▸ **THE EXERCISE**
Reproduce the rows below word for word, beginning at the line that contains "Task: Tap the Bedroom" and stopping after the line that contains "Action: [x=268, y=214]".

***

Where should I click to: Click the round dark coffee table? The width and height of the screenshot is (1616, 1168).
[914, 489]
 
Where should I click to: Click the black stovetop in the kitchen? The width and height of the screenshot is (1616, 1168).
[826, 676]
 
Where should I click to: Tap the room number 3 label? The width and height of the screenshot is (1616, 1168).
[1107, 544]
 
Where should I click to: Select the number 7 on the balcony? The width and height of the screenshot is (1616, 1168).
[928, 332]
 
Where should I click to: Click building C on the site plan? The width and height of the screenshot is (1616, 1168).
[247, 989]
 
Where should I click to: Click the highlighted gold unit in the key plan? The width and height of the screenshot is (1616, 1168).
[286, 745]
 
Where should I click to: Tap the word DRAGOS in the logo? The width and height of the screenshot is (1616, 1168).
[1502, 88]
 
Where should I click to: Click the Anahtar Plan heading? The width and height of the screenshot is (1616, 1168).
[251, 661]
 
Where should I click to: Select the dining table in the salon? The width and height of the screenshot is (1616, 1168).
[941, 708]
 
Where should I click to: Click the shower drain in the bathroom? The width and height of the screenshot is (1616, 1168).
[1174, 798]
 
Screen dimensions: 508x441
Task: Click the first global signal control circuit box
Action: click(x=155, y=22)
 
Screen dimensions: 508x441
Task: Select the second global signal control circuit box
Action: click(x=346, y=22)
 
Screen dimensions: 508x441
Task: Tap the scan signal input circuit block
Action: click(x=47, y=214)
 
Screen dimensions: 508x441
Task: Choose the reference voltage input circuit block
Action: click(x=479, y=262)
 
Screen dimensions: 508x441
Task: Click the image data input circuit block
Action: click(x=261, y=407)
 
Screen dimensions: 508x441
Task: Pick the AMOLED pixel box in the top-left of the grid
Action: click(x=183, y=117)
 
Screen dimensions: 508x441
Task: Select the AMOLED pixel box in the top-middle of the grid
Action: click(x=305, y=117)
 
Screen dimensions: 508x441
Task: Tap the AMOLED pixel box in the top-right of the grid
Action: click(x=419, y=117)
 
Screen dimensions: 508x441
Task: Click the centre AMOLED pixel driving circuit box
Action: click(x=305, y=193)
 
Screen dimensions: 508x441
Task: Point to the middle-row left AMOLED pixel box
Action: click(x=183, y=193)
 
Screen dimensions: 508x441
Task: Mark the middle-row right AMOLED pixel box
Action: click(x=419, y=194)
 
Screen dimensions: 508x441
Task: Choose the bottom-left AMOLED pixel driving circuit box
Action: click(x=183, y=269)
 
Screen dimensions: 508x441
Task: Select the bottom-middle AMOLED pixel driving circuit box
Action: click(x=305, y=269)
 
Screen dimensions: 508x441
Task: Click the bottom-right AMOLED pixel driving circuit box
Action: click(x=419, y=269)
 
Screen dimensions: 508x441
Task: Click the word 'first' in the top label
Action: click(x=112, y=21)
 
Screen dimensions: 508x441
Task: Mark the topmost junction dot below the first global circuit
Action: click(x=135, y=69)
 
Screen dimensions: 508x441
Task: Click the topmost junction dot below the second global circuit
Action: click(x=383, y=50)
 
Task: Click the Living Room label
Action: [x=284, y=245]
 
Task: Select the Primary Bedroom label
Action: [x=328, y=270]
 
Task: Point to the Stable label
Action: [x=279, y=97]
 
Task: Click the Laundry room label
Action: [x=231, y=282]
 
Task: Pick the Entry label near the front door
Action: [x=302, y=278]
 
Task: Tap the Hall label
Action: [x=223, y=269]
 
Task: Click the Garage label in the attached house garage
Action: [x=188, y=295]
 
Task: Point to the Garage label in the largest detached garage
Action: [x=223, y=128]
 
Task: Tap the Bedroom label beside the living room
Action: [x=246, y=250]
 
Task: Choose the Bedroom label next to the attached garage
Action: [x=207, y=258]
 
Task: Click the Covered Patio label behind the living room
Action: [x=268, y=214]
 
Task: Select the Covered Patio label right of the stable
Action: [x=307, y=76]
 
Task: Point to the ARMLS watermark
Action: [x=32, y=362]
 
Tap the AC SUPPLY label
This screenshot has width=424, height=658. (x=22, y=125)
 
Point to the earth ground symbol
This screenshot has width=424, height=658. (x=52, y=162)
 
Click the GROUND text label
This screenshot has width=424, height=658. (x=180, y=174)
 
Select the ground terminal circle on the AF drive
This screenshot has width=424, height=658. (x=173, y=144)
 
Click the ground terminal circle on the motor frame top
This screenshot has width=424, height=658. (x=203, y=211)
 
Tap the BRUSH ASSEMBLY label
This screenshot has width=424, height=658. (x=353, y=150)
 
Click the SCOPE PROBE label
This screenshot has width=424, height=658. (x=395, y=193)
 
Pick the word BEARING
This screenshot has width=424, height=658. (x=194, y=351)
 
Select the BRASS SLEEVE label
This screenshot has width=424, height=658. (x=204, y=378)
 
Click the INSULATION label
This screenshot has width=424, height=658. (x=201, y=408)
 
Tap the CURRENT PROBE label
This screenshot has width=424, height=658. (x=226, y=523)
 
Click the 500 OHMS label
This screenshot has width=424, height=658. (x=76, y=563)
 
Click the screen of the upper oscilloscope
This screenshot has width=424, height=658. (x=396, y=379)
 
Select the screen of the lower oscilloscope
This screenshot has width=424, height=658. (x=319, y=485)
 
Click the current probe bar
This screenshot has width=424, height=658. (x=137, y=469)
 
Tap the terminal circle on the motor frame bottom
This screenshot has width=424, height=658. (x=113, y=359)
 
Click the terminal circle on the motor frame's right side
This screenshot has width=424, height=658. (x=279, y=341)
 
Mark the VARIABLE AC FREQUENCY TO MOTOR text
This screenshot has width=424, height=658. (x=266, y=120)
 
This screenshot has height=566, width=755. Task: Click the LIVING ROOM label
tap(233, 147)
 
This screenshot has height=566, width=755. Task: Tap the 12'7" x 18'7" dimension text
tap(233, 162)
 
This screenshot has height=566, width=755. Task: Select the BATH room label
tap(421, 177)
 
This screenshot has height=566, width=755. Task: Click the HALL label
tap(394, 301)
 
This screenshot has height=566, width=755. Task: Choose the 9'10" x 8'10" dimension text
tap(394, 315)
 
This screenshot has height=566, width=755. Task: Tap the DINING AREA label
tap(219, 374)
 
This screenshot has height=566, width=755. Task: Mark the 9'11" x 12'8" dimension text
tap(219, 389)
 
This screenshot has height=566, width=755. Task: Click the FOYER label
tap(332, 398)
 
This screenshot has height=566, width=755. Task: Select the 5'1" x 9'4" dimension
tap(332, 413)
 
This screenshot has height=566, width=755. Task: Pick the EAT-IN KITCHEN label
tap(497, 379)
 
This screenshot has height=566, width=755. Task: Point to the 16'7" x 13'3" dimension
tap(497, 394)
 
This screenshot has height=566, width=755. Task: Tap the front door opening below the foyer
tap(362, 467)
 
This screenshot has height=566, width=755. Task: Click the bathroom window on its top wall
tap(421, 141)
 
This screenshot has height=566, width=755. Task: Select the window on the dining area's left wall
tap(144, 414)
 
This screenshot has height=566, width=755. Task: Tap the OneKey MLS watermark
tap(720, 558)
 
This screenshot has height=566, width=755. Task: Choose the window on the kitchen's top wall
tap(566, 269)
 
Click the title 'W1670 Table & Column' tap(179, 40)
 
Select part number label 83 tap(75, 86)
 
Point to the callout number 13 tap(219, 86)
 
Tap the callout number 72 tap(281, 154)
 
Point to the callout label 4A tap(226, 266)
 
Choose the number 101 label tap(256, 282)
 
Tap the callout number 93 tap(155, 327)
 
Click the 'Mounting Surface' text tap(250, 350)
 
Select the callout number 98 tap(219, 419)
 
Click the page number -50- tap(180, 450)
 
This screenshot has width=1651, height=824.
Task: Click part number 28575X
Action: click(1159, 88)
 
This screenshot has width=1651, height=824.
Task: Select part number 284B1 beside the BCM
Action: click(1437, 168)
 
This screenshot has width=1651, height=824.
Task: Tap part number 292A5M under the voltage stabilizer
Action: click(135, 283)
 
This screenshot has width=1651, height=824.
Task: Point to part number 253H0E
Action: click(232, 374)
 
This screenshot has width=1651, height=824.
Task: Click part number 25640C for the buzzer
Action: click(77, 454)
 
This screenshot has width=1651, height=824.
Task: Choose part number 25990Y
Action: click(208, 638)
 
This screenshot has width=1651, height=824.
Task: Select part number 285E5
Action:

***

▸ **THE ANSWER**
Task: Tap the Bedroom label beside the living room
Action: [x=246, y=250]
 
Task: Choose the Bedroom label next to the attached garage
Action: [x=207, y=258]
 
Task: Click the Covered Patio label behind the living room
Action: [x=268, y=214]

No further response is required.